» **Written task**: Convert the lines of the items below, starting at the line that contains "The image size is (1280, 719)." and ending at the line that contains "Action: point(430,311)", both included, into a JSON list of strings with one string per line. Skip blank lines and leave the pictures out.

» **Data provided**:
###

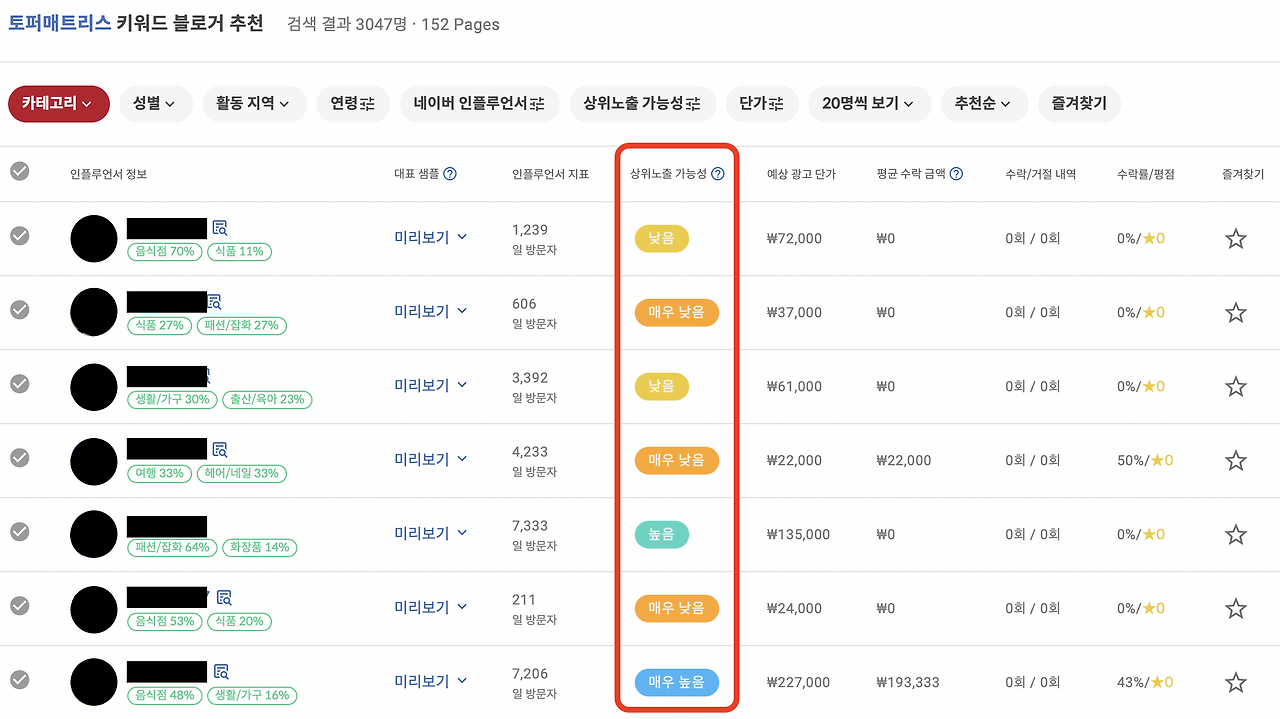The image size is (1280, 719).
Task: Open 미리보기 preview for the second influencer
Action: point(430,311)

###

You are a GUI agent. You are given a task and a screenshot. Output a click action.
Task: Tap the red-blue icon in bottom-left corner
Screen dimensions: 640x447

###

» **Result of this exercise**:
[
  "The image size is (1280, 719).",
  "Task: Open 미리보기 preview for the second influencer",
  "Action: point(430,311)"
]